### Task prompt
Print the entries once more, unchanged.

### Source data
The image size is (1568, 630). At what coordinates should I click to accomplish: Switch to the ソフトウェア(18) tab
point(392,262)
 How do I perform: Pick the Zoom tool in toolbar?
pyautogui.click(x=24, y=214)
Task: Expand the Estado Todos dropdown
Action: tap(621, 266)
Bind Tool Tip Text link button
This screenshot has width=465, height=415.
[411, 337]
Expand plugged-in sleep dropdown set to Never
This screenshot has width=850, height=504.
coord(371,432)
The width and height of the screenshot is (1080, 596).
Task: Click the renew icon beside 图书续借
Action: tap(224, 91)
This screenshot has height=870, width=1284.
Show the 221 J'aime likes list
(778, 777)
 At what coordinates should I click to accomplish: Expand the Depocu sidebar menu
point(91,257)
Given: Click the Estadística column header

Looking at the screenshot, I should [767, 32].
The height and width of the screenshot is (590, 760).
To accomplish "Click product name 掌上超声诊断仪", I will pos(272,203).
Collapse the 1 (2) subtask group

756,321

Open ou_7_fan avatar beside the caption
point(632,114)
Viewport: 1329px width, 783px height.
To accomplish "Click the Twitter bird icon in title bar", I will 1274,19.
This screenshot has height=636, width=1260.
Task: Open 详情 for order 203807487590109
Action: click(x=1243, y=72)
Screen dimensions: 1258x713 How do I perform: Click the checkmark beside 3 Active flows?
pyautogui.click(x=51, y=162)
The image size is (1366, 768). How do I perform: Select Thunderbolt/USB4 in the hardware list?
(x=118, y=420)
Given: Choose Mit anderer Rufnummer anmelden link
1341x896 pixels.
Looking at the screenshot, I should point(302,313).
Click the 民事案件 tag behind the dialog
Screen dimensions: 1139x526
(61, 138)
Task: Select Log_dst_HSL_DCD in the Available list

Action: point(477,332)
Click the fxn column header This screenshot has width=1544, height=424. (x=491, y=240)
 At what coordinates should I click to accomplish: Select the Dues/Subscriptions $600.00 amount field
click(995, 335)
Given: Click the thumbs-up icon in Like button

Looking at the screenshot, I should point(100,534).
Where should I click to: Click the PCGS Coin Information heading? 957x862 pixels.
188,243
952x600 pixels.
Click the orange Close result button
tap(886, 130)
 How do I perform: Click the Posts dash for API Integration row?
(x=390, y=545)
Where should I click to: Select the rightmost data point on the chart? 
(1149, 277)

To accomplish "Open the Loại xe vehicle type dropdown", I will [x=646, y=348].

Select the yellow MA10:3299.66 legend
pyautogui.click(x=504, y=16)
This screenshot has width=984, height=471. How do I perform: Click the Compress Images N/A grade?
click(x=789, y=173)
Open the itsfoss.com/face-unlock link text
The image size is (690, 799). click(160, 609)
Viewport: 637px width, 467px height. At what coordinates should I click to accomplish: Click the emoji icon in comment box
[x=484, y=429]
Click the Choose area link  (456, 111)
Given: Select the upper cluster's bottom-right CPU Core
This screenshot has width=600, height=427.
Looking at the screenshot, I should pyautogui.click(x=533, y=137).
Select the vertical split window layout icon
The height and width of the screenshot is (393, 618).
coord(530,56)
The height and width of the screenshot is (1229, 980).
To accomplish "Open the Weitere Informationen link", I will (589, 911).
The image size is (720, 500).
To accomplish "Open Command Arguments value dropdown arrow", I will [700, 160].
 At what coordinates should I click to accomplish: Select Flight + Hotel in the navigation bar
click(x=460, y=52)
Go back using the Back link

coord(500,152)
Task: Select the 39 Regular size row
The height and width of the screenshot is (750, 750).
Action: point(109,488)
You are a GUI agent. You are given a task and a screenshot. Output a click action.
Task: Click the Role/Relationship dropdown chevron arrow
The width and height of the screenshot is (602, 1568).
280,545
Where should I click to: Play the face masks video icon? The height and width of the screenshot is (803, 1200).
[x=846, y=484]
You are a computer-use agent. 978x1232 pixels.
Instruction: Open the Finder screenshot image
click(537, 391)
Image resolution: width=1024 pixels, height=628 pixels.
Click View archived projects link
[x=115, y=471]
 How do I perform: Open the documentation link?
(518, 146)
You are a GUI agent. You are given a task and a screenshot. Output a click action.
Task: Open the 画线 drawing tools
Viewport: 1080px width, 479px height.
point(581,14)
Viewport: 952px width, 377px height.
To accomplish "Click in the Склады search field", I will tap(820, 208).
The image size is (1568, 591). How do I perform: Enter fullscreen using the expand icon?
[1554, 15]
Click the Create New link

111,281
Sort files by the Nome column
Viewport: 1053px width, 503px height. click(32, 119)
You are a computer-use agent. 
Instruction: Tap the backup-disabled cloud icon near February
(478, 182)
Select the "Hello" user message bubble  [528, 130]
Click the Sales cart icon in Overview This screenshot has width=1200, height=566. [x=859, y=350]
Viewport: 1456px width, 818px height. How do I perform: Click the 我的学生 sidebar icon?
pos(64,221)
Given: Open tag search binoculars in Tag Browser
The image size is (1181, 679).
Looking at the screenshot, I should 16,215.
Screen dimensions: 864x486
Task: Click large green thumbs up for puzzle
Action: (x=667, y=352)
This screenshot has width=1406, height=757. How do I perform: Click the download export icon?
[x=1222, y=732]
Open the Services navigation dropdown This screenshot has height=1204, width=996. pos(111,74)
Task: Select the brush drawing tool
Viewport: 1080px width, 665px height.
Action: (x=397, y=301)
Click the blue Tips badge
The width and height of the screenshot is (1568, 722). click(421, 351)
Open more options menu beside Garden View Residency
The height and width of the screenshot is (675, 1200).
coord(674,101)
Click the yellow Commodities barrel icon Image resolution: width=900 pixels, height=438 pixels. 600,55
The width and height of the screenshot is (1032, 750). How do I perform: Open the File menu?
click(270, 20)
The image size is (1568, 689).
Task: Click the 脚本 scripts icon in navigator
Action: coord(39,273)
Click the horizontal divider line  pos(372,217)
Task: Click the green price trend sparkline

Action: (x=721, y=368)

### Task output
The image size is (1568, 630). At what coordinates should I click to accomplish: Switch to the ソフトウェア(18) tab
point(392,262)
 How do I perform: Pick the Zoom tool in toolbar?
pyautogui.click(x=24, y=214)
Task: Expand the Estado Todos dropdown
Action: tap(621, 266)
Bind Tool Tip Text link button
This screenshot has width=465, height=415.
[411, 337]
Expand plugged-in sleep dropdown set to Never
This screenshot has width=850, height=504.
coord(371,432)
The width and height of the screenshot is (1080, 596).
Task: Click the renew icon beside 图书续借
Action: tap(224, 91)
This screenshot has height=870, width=1284.
Show the 221 J'aime likes list
(778, 777)
 At what coordinates should I click to accomplish: Expand the Depocu sidebar menu
point(91,257)
Given: Click the Estadística column header

Looking at the screenshot, I should [767, 32].
The height and width of the screenshot is (590, 760).
To accomplish "Click product name 掌上超声诊断仪", I will pos(272,203).
Collapse the 1 (2) subtask group

756,321

Open ou_7_fan avatar beside the caption
point(632,114)
Viewport: 1329px width, 783px height.
To accomplish "Click the Twitter bird icon in title bar", I will 1274,19.
This screenshot has height=636, width=1260.
Task: Open 详情 for order 203807487590109
Action: click(x=1243, y=72)
Screen dimensions: 1258x713 How do I perform: Click the checkmark beside 3 Active flows?
pyautogui.click(x=51, y=162)
The image size is (1366, 768). How do I perform: Select Thunderbolt/USB4 in the hardware list?
(x=118, y=420)
Given: Choose Mit anderer Rufnummer anmelden link
1341x896 pixels.
Looking at the screenshot, I should point(302,313).
Click the 民事案件 tag behind the dialog
Screen dimensions: 1139x526
(61, 138)
Task: Select Log_dst_HSL_DCD in the Available list

Action: point(477,332)
Click the fxn column header This screenshot has width=1544, height=424. (x=491, y=240)
 At what coordinates should I click to accomplish: Select the Dues/Subscriptions $600.00 amount field
click(995, 335)
Given: Click the thumbs-up icon in Like button

Looking at the screenshot, I should point(100,534).
Where should I click to: Click the PCGS Coin Information heading? 957x862 pixels.
188,243
952x600 pixels.
Click the orange Close result button
tap(886, 130)
 How do I perform: Click the Posts dash for API Integration row?
(x=390, y=545)
Where should I click to: Select the rightmost data point on the chart? 
(1149, 277)

To accomplish "Open the Loại xe vehicle type dropdown", I will [x=646, y=348].

Select the yellow MA10:3299.66 legend
pyautogui.click(x=504, y=16)
This screenshot has width=984, height=471. How do I perform: Click the Compress Images N/A grade?
click(x=789, y=173)
Open the itsfoss.com/face-unlock link text
The image size is (690, 799). click(160, 609)
Viewport: 637px width, 467px height. At what coordinates should I click to accomplish: Click the emoji icon in comment box
[x=484, y=429]
Click the Choose area link  (456, 111)
Given: Select the upper cluster's bottom-right CPU Core
This screenshot has width=600, height=427.
Looking at the screenshot, I should pyautogui.click(x=533, y=137).
Select the vertical split window layout icon
The height and width of the screenshot is (393, 618).
coord(530,56)
The height and width of the screenshot is (1229, 980).
To accomplish "Open the Weitere Informationen link", I will (589, 911).
The image size is (720, 500).
To accomplish "Open Command Arguments value dropdown arrow", I will [700, 160].
 At what coordinates should I click to accomplish: Select Flight + Hotel in the navigation bar
click(x=460, y=52)
Go back using the Back link

coord(500,152)
Task: Select the 39 Regular size row
The height and width of the screenshot is (750, 750).
Action: point(109,488)
You are a GUI agent. You are given a task and a screenshot. Output a click action.
Task: Click the Role/Relationship dropdown chevron arrow
The width and height of the screenshot is (602, 1568).
280,545
Where should I click to: Play the face masks video icon? The height and width of the screenshot is (803, 1200).
[x=846, y=484]
You are a computer-use agent. 978x1232 pixels.
Instruction: Open the Finder screenshot image
click(537, 391)
Image resolution: width=1024 pixels, height=628 pixels.
Click View archived projects link
[x=115, y=471]
 How do I perform: Open the documentation link?
(518, 146)
You are a GUI agent. You are given a task and a screenshot. Output a click action.
Task: Open the 画线 drawing tools
Viewport: 1080px width, 479px height.
point(581,14)
Viewport: 952px width, 377px height.
To accomplish "Click in the Склады search field", I will tap(820, 208).
The image size is (1568, 591). How do I perform: Enter fullscreen using the expand icon?
[1554, 15]
Click the Create New link

111,281
Sort files by the Nome column
Viewport: 1053px width, 503px height. click(32, 119)
You are a computer-use agent. 
Instruction: Tap the backup-disabled cloud icon near February
(478, 182)
Select the "Hello" user message bubble  [528, 130]
Click the Sales cart icon in Overview This screenshot has width=1200, height=566. [x=859, y=350]
Viewport: 1456px width, 818px height. How do I perform: Click the 我的学生 sidebar icon?
pos(64,221)
Given: Open tag search binoculars in Tag Browser
The image size is (1181, 679).
Looking at the screenshot, I should 16,215.
Screen dimensions: 864x486
Task: Click large green thumbs up for puzzle
Action: (x=667, y=352)
This screenshot has width=1406, height=757. How do I perform: Click the download export icon?
[x=1222, y=732]
Open the Services navigation dropdown This screenshot has height=1204, width=996. pos(111,74)
Task: Select the brush drawing tool
Viewport: 1080px width, 665px height.
Action: (x=397, y=301)
Click the blue Tips badge
The width and height of the screenshot is (1568, 722). click(421, 351)
Open more options menu beside Garden View Residency
The height and width of the screenshot is (675, 1200).
coord(674,101)
Click the yellow Commodities barrel icon Image resolution: width=900 pixels, height=438 pixels. 600,55
The width and height of the screenshot is (1032, 750). How do I perform: Open the File menu?
click(270, 20)
The image size is (1568, 689).
Task: Click the 脚本 scripts icon in navigator
Action: coord(39,273)
Click the horizontal divider line  pos(372,217)
Task: Click the green price trend sparkline

Action: (x=721, y=368)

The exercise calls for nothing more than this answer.